Tata Niaga Minyak Goreng kini sudah selangkah lebih maju. Bukan hanya dijual dalam bentuk Kemasan Polos atau Kemasan Bermerk tapi kini sudah mulai dijual melalui gerai Pom Minyak Goreng — seperti “Pertamini” BBM. Targetnya: masing masing terdapat dua buah Pom Minyak Goreng per Desa/Kelurahan. Andai sudah terpasang 10.000 Pom Migor maka Pemasukan bagi Kas DPP/DPW/DPC HPN tidak kurang dari Rp 20 Milyar. Dengan asumsi rata-rata tiap Pom menghabiskan 150 Liter Migor per Hari dan beroperasi rata-rata 26 hari dalam sebulan, dengan Marketing Fee sebesar Rp 100,00 per Liter maka Pemasukan Uang bagi Kas DPP/DPW/DPC HPN tidak akan kurang dari Rp 3,9 Milyar per Bulan. Itu baru pemasukan uang untuk pundi-pundi Lembaga HPN. Apalagi Pemasukan atau keuntungan bagi para pelaku usaha Pom Migor ini. Ini baru salah satu contoh saja.

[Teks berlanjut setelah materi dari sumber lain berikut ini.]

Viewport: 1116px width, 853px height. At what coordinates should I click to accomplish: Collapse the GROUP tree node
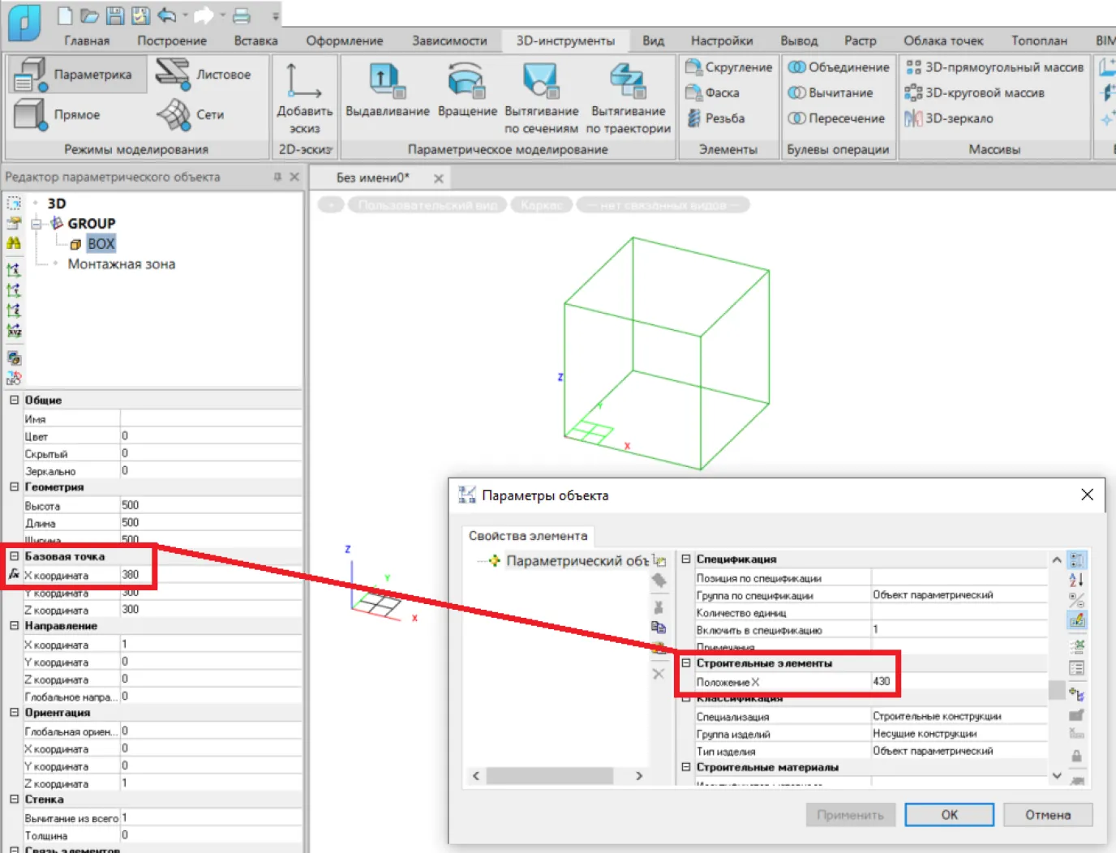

Di bawah Waketum baru, Hj. Sri Sugiharti, kini Divisi UMKM DPP HPN terus bergerak progresif. Berbagai Pembinaan dan Pameran atau Bazar terus dilakukan. Antara lain bekerjasama dengan Kemenkop UKM, Kemen BUMN, BUMN Sarinah, RRI Pusat, Bank Syariah Indonesia (BSI), Halal Centre Indonesia, Indogrosir, dan sejumlah lembaga lainnya.
Holding Company DPW HPN Bali dibawah kendali H. Nurianto kini semakin berkibar. Banyak bidang bisnis yg telah digarap: beras, daging, air minum dalam kemasan (AMDK), dan lai n-lain. Langkah baik yang dapat diikuti oleh DPW-DPW HPN lainnya. Kiprah HPN di Jawa Timur, Jawa Barat, DKI Jakarta dan DPW-DPW Provinsi lainnya terus menggeliat.
Dalam beberapa bulan terakhir telah terbentuk kepengurusan DPW Aceh, DPW Bangka Belitung dan DPW Riau. Kemarin telah datang KH Utsman Syafii, Ketua PC NU Kab. Musi Rawas, Provinsi Sumatera Selatan, yg telah menyatakan berkenan untuk menginisiasi pembentukan DPW dan DPC-DPC di Sumatera Selatan. Insya Allah sebelum tahun 2005 nanti sudah akan terbentuk kepengurusan DPW-DPW di seluruh Provinsi dan kepengurusan DPC di hampir seluruh Kab./Kota di Indonesia (mendekati angka 514 Kab./Kota yang ada).
Di Negara maju, idealnya terdapat 2 – 4% dari Jumlah Penduduknya yang menjadi pelaku Wirausaha/pengusaha. Berarti HPN wajib mencetak Wirausahawan minimum sebanyak 3 – 6 Juta Orang Pengusaha Nahdliyin. Suatu tugas mulia namun tidak ringan.
Khatimah
Dinamika dalam berorganisasi dan berbisnis itu biasa, lazim. Namun dinamika itu tidak boleh bereskalasi menjadi perseteruan, apalagi permusuhan dan perpecahan.
Setiap dinamika yang ada harus dikembalikan kepada perangkat Organisasi yang telah ada : AD/ART, Peraturan Organisasi (HPN) serta Garis Besar Haluan Organisasi yang ada.
Apabila timbul perbedaan pendapat maka janganlah dijadikan atau “dialihkan” menjadi masalah antar personal, jadi jadi masalah pribadi. Segera lakukan tabayyun (klarifikasi) dengan penuh kekeluargaan dan pikiran jernih dan riang gembira. Kalo sudah tergolong sangat serius segera bawa ke forum Organisasi : Rapat Departemen/Divisi/Biro, Rapat Harian, Rapat Pleno, Rakernas/Rakerprov/Rakercab, atau bahkan di Muspimnas.
Kini perangkat Organisasi telah lengkap, fasilitas bisnis sudah tersedia, lingkungan untuk berbisnis juga telah sangat kondusif.
Hanya tinggal Niat Baik (Good Will), keseriusan, kesungguhan dan kerjasama dari berbagai pihak yang terkait, wabil khusus di antara sesama Pengurus HPN dan sesama Pengusaha Nahdliyin.
“Tidak ada yang paling rasional kecuali pengusaha. Dan pengusaha adalah orang yang senantiasa meraih keuntungan dalam Jangka Panjang (how to get earn in the long term). Kalo meraih keuntungan hanya dalam Jangka Pendek itulah Penjudi (gambler).”